The delay unit 15bl delays the OFDM-modulated signal output from the adding unit 15a, which substantially includes the direct wave alone with the delayed wave removed therefrom, by the delay time (T2−T1) of the delayed wave. The delay unit 15b1 then inputs the result to the complex amplitude correcting unit 15b2. Thus, the direct wave negatively fed back to the adding unit 15a coincides in time with the delayed wave of the OFDM-modulated signal initially input to the adding unit 15a. 
The global/local maxima autocorrelation search unit 15c further searches for the global maximum Ia of the real-part autocorrelation signal and the global maximum Qa of the imaginary-part autocorrelation signal (which may be substituted for the mean values thereof), and sends the results to the complex amplitude coefficient calculating unit 15e. 

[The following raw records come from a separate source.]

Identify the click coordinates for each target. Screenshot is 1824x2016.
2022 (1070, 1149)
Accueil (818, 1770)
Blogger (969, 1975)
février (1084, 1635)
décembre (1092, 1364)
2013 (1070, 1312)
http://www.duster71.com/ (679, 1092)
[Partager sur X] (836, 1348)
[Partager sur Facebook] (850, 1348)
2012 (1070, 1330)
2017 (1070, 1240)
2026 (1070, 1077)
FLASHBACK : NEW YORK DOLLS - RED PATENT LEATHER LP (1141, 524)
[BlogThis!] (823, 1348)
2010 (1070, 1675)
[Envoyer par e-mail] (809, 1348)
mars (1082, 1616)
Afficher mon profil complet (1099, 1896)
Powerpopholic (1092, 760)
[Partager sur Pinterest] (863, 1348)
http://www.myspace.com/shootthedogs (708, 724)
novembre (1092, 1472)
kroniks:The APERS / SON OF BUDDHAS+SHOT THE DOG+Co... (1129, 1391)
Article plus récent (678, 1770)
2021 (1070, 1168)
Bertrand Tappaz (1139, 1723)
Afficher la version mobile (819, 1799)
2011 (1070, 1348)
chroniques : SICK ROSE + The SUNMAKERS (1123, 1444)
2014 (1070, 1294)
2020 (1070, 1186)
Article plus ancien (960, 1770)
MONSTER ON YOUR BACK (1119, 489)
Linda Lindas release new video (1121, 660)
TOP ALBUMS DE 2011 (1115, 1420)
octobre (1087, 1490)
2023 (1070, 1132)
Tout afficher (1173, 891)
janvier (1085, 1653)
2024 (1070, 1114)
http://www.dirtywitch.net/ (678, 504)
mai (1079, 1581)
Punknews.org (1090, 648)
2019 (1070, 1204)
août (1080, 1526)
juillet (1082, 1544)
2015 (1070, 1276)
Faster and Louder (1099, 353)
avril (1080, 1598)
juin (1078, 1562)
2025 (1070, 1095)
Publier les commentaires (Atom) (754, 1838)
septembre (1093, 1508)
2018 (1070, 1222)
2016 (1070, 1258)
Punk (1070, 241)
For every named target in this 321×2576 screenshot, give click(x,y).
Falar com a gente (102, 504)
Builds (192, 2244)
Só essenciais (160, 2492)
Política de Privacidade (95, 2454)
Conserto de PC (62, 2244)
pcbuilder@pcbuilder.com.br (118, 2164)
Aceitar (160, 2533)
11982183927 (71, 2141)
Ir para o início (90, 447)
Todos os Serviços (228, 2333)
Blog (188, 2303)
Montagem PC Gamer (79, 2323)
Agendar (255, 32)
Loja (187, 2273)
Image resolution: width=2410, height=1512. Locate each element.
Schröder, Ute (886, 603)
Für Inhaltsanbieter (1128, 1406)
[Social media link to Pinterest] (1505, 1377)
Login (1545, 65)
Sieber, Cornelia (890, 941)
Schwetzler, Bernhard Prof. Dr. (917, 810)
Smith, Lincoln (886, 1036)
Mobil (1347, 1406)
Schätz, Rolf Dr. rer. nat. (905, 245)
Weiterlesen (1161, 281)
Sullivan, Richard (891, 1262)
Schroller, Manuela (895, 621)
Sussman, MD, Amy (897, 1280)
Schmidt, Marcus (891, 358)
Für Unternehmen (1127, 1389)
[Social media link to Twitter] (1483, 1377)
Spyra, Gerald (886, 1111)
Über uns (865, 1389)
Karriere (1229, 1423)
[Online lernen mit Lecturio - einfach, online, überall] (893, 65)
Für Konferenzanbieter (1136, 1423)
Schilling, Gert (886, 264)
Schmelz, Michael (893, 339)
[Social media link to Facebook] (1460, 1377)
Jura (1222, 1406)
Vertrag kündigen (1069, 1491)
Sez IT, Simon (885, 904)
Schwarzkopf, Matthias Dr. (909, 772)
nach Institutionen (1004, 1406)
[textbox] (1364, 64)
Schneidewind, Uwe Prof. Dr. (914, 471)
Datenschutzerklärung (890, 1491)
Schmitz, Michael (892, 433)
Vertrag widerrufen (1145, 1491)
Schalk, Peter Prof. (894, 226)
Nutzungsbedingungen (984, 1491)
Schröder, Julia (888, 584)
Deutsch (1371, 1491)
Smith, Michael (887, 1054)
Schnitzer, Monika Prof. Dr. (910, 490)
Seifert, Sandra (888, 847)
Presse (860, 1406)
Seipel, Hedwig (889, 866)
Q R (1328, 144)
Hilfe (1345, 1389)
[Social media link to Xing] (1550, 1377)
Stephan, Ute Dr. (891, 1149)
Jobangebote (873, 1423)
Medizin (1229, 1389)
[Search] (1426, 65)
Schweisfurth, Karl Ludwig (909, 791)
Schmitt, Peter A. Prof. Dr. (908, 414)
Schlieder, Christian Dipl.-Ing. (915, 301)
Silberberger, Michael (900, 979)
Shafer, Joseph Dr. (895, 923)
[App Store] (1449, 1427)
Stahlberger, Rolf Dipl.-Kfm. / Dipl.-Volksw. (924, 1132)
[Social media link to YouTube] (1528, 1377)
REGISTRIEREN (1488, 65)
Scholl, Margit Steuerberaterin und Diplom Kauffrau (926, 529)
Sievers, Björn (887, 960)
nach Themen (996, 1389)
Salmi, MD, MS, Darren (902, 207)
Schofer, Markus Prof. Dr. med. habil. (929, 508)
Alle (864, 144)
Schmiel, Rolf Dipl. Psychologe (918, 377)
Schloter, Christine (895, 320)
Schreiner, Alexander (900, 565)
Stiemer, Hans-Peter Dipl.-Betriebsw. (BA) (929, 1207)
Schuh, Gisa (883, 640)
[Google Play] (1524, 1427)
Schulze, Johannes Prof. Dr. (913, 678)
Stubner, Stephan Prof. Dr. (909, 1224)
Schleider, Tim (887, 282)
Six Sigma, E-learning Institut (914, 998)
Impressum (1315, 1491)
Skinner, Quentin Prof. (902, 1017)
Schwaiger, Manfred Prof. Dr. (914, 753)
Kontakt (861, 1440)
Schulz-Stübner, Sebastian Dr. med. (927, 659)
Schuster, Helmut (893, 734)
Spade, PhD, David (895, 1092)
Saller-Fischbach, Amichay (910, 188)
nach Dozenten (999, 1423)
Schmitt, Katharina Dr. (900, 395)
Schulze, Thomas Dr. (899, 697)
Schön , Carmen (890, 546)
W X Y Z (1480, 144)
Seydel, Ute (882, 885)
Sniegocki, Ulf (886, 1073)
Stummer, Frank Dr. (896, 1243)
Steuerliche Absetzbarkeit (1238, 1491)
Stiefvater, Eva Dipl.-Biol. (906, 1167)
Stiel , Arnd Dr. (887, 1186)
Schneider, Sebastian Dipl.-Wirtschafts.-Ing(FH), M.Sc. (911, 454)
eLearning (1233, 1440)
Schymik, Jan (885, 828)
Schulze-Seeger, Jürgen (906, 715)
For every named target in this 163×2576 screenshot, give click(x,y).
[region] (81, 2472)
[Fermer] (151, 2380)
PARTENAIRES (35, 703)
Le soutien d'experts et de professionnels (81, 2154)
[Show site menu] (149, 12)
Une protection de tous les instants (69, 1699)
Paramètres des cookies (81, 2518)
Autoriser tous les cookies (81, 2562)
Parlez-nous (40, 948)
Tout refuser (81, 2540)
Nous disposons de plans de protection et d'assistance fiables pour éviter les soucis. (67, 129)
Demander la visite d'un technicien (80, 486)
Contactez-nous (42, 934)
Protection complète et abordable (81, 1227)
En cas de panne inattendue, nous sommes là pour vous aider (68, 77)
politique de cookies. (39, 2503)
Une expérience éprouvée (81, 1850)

Also input to the complex amplitude coefficient calculating unit 15e is the path correlation signal (real-part path correlation value Ip and imaginary-part path correlation value Qp) from the path correlation detector 14. The complex amplitude coefficient calculating unit 15e calculates a complex amplitude coefficient based on the above-noted four correlation values (Ia, Qa, Ip, and Qp). The complex amplitude correcting unit 15b2 uses the complex amplitude coefficient to correct the complex amplitude of the direct wave output from the delay unit 15b1 so as to coincide with the complex amplitude of the delayed wave of the OFDM-modulated signal input to the adding unit 15a. 
As mentioned above, in the OFDM receiving apparatus of the related art, the delay time between the direct wave and delayed wave of the received OFDM-modulated signal is determined, and the complex amplitude of the fed back direct wave coincides with the complex amplitude of the delayed wave, thereby removing the delayed wave. However, noise superposed on the autocorrelation signal would cause a change of the time at which a low-level delayed wave peak (local maximum) appears, thus producing an error in the determined delay time to fail to determine the correct delay time. For example, as shown in FIG. 9, the peak, which must appear at time t for determining the delay time of the delayed wave, appears at time t1 due to superposition of noise, thus causing an error of difference δ between the obtained delay time t0 and the true delay time.